Elisabeth Friederike Theresia Schwarz war in ihrer frühen Jugend als ausgebildete Theaterschauspielerin erfolgreich. Sie trat unter anderem in Innsbruck, Hamburg und Wien auf, Film- und Salonrollen wurden ihr angeboten. Ende der 20er geht sie zusammen mit ihrer Mutter Cornelia Schwarz nach Berlin, weil es ihr in ihrer Geburtsstadt Wien nicht mehr gefällt und sie gerne studieren wollte.2 Elisabeth Schwarz, die sich ab etwa 1933 Ruth Körner nennt, studiert an der Hochschule für Politik und engagiert sich, wie sie selbst sagt „sehr weit links“.  Sie reist viel und schreibt an Reisereportagen sowie journalistischen Texten, die im Berliner Börsen-Courier und Berliner Tageblatt erscheinen. Nachdem die Macht 1933 an die Nationalsozialisten übergeben wird, wird Ruth Körner – unter anderem an der Universität – aufgrund ihrer politischen Aktivitäten und aus antisemitisch-rassistischen Motiven immer wieder bedroht.3

Heimkehr nach Österreich

Einer Verhaftung entkommt sie. Zusammen mit ihrer Mutter verlässt sie Berlin. Mit dem Nachtzug geht es im Januar 1933 nach Wien zurück: zwar dem Status nach nicht als Emigrantinnen, da beide österreichische Pässe hatten, aber dennoch nicht freiwillig. Noch vor 1933 war Körner der SPÖ beigetreten, sie reist auf der Suche nach Lebensmöglichkeiten nach Moskau, besucht den Ersten Allunionskongress sowjetischer Schriftsteller und arbeitet an einem Text über eine Indienreise, der unter dem Titel Fieberndes Indien 1937, typographisch umgesetzt von Hugo Steiner-Prag im Saturn Verlag in Wien und in der Büchergilde Gutenberg in Zürich erscheint.

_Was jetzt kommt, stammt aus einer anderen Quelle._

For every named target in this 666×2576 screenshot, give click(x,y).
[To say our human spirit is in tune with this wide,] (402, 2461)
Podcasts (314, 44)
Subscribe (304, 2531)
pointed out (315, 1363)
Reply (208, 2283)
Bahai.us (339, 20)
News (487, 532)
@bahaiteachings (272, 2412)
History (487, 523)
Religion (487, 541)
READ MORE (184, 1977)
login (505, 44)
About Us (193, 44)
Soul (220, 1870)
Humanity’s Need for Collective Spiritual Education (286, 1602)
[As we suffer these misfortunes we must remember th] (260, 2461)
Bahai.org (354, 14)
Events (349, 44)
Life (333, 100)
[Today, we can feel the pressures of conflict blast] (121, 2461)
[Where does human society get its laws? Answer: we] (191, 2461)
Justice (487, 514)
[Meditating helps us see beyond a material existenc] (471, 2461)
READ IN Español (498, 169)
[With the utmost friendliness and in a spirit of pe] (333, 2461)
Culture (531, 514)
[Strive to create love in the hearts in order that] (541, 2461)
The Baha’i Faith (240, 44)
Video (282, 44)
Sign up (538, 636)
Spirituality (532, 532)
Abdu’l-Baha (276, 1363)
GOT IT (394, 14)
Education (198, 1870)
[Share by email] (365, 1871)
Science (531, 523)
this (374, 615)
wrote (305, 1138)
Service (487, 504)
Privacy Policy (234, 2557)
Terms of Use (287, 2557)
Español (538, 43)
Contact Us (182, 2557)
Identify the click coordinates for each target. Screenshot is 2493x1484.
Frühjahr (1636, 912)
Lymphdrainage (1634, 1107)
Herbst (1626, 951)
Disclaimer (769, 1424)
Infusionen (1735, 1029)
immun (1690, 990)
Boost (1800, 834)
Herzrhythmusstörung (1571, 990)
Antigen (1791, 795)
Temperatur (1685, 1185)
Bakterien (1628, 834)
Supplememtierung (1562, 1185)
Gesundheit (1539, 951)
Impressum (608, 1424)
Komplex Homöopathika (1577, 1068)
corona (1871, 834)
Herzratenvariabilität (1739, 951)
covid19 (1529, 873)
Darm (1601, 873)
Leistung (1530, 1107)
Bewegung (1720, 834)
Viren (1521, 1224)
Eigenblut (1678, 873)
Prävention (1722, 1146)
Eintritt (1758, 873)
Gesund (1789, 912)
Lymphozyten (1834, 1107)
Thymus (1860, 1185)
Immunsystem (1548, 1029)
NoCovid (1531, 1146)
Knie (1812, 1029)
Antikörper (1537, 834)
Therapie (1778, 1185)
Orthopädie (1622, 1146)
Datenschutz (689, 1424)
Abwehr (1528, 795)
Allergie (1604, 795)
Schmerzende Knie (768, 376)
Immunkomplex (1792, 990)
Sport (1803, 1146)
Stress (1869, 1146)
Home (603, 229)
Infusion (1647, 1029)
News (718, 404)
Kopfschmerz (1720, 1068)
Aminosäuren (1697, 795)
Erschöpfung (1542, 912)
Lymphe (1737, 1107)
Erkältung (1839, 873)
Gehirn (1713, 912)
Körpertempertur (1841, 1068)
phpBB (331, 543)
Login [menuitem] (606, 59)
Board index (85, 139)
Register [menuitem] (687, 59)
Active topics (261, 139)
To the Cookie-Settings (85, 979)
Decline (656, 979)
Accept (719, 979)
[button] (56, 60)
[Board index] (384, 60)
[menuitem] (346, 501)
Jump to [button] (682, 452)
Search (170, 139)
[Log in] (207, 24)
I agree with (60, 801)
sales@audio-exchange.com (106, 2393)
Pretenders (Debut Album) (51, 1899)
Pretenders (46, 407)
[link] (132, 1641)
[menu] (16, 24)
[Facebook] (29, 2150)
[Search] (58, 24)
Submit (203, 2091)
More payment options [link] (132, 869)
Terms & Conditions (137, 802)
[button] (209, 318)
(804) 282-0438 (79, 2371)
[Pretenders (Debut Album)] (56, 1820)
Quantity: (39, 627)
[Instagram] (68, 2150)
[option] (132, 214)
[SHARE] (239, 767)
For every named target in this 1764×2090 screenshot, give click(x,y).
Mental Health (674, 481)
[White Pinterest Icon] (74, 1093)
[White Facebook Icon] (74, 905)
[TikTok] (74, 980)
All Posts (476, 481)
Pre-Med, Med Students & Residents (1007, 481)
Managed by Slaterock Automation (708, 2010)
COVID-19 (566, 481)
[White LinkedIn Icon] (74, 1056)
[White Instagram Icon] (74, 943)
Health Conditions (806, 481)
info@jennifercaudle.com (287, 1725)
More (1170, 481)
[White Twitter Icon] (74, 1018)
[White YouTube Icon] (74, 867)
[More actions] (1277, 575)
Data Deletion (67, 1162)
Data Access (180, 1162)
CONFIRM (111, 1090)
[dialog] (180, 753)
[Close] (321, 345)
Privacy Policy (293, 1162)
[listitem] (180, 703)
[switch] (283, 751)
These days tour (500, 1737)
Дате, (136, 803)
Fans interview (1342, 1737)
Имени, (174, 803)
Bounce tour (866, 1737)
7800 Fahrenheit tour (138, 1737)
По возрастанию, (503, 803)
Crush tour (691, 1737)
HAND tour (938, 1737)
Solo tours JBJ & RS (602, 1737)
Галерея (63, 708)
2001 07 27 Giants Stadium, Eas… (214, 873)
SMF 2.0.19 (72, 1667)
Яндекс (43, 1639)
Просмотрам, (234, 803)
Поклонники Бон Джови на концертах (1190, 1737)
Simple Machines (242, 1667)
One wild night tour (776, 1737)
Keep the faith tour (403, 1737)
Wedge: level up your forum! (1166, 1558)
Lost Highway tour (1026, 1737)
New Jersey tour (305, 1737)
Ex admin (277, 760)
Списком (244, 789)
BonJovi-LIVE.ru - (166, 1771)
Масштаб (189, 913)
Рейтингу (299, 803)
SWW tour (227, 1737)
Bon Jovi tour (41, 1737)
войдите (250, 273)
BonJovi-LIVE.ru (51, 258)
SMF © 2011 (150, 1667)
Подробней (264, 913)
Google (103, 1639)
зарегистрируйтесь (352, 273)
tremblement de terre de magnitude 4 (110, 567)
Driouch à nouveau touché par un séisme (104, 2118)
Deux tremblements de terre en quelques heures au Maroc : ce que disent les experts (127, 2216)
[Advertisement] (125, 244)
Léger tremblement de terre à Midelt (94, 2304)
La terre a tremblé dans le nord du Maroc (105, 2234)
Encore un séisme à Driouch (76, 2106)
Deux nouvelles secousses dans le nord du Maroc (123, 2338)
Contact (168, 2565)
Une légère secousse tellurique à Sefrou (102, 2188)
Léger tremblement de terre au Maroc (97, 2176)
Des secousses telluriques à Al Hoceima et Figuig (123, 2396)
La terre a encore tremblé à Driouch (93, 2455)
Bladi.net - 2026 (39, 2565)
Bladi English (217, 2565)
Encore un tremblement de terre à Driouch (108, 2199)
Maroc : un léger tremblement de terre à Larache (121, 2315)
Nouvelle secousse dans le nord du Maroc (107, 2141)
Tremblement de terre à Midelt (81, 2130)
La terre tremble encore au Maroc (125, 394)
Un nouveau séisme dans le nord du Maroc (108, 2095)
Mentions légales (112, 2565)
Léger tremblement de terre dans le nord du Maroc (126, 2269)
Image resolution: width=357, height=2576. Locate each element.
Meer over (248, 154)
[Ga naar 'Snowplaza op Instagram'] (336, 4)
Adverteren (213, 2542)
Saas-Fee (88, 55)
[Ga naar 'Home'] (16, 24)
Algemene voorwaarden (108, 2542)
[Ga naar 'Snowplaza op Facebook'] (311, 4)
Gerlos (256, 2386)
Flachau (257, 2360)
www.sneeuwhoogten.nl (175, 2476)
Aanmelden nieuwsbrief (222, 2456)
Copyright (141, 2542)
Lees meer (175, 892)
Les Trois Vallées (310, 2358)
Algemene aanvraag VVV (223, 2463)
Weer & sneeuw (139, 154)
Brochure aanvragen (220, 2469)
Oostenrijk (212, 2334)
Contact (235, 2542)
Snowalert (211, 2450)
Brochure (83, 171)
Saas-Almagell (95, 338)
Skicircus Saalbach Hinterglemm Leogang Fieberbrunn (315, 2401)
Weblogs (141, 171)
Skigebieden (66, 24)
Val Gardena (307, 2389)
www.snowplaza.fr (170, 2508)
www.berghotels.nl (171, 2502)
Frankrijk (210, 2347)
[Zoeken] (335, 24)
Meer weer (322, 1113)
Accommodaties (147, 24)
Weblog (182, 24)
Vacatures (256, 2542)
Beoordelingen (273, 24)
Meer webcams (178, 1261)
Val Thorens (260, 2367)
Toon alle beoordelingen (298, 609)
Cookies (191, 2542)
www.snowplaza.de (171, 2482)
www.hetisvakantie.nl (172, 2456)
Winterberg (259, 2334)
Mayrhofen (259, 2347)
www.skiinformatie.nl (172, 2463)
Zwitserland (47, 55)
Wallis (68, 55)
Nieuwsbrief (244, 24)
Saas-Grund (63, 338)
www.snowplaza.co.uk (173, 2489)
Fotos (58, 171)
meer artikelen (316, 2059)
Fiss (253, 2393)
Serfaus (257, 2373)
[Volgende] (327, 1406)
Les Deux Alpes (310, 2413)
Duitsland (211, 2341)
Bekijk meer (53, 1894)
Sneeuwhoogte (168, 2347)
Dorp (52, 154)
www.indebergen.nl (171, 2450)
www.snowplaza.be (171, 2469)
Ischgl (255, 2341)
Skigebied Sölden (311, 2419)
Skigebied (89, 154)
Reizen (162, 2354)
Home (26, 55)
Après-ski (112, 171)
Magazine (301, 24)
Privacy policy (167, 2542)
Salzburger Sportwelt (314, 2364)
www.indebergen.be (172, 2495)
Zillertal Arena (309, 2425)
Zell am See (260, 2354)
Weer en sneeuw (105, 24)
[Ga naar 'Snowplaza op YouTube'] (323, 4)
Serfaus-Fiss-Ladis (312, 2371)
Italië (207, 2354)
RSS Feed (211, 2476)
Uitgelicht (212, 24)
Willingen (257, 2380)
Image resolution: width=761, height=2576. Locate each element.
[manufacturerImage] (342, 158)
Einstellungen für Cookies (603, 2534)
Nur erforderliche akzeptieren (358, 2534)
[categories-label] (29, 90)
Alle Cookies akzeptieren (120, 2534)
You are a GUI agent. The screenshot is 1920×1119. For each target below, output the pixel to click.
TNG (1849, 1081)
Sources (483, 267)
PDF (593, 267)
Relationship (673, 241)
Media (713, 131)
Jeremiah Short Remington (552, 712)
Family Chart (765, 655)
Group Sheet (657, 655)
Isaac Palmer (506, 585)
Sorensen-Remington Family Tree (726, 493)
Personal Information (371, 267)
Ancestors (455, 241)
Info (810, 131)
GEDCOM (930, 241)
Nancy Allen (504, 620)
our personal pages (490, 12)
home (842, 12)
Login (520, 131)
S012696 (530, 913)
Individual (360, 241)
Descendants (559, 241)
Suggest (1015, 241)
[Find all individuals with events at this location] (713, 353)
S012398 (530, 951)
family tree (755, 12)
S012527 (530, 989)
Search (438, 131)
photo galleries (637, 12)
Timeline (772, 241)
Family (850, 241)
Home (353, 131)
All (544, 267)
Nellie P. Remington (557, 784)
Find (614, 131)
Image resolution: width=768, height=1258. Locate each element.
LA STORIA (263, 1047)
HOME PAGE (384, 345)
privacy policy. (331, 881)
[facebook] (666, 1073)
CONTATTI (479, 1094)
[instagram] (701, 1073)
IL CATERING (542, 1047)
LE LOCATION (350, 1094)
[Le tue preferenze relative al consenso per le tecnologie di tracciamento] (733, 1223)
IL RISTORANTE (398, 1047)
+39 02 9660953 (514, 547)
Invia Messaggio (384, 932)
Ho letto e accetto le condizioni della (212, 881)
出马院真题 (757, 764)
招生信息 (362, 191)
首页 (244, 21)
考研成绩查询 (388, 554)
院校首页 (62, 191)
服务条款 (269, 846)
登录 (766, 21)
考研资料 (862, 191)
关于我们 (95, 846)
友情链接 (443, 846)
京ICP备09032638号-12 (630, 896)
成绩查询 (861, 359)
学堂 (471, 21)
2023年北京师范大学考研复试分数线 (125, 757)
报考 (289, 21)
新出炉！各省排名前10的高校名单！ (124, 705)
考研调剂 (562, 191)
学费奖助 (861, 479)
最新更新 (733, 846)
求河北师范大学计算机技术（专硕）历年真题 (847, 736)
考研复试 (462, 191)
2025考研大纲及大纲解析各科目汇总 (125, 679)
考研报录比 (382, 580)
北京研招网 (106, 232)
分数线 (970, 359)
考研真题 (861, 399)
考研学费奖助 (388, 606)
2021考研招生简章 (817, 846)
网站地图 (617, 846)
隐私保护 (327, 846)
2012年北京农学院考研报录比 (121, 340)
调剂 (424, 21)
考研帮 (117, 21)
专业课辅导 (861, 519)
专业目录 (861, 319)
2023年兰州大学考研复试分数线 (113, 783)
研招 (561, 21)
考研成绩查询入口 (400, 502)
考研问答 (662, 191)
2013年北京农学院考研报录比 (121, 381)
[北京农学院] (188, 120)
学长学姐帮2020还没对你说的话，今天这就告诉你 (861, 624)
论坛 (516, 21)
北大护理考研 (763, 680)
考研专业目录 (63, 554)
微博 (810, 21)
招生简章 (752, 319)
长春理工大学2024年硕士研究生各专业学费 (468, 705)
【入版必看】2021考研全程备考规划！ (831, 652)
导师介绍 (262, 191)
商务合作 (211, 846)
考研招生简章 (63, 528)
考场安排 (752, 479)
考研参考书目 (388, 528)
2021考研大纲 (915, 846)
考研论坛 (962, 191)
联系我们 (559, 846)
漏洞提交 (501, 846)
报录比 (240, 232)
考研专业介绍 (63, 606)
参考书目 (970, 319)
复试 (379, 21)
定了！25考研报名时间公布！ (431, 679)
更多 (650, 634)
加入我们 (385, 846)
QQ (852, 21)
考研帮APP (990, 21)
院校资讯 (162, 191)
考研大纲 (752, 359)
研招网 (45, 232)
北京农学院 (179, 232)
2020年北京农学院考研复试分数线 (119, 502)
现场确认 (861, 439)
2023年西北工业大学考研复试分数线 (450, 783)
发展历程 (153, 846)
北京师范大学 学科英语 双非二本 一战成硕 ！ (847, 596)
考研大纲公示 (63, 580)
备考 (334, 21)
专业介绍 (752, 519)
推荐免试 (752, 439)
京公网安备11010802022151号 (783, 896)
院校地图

Mit dem „Anschluss“ Österreichs an das Deutsche Reich im März 1938 verschlechtert sich die Situation für Ruth Körner und ihre Mutter. Ihre Wohnung im 2. Bezirk, die auch ein Treffpunkt für Kommunist/innen war, wird mehrfach durchsucht. Unter dem Vorwand beruflicher Verpflichtungen der Tochter und eines Kuraufenthalts der Mutter fliehen beide am 1. April 1938 aus Wien nach Prag. Um an den Grenzen nicht als Flüchtende aufzufallen, können sie nahezu nichts mitnehmen.

Exil in der ČSR

Körner engagiert sich im Exil in der Tschechoslowakei vor allem in der Flüchtlingspolitik. Im Mai 1938 versucht sie mit Unterstützung des PEN in London4 für eine Gruppe von über 600 Personen, darunter auch viele deutschsprachige Schriftsteller/innen, eine Rettung nach Großbritannien zu erreichen.5 Im Sommer 1938 schreibt sie anlässlich der Konferenz in Evian6 über die katastrophale Situation der Flüchtenden in Brünn (Mähren). Sie arbeitet für verschiedene sozialistisch-orientierte Zeitungen und ist  – trotz des Risikos verhaftet zu werden – immer wieder als Korrespondentin auf dem Gebiet des Deutschen Reichs aktiv. Als absehbar wird, dass die Nationalsozialisten ihren Machtbereich auch in der Tschechoslowakei immer weiter ausdehnen werden7 , fliehen Ruth Körner und ihre Mutter im Herbst 1938 nach London.

Refugees in London

 Ein Bekannter, der in dieser Zeit als Wiener Korrspondent für die britische Tageszeitung The News Chronicle arbeitet, hilft den beiden bei ihrer Flucht und Ankunft mit einer Erklärung gegenüber den Behörden. „ […] was wir nicht wußten und er [der Bekannte] wohl auch nicht, daß man mit dieser Erklärung zwar aus dem Flugzeug aussteigen, aber den Flughafenbereich nicht verlassen durfte.“8  Es gelingt ihnen dennoch – mit Hilfe von Dr. Gerhard Schacher – diesen Transitbereich9 zu verlassen. Auf der Suche nach Wohnung und Arbeit werden Mutter und Tochter von einer britischen Hilfsorganisation unterstützt – etwa durch Vermittlung einer Unterkunft im Rahmen von privater Gastfreundschaft (damit war die Aufnahme von Flüchtlingen in Privatwohnungen verbunden). Bis zum Kriegsende bleiben sie in London. Auch zur Zeit der Bombardements dort ab 1940 wollen sie sich nicht evakuieren lassen. „Das war eine ganz irrsinnige Idee, die Leute nach Eastburne und Bournemouth zu evakuieren, überall, an alle Küsten und Grenzen.“ erinnert Körner.10

Eine Zeit lang arbeitet die Journalistin als Sekretärin für das Emigrantenkabarett Laterndl und für das deutschsprachige Blatt Die Zeitung, das von März 1941 bis Juni 1945 vom Londoner Informationsministerium in einer Auflage von durchschnittlich ca. 15.000 Exemplaren herausgegeben wird und sich vorwiegend an deutsche Exilierte richtete. Im Krieg wurde Die Zeitung als Dünndruckausgabe von der Royal Air Force über Deutschland abgeworfen. Körner ist für den Inhalt der Österreichischen Seite verantwortlich.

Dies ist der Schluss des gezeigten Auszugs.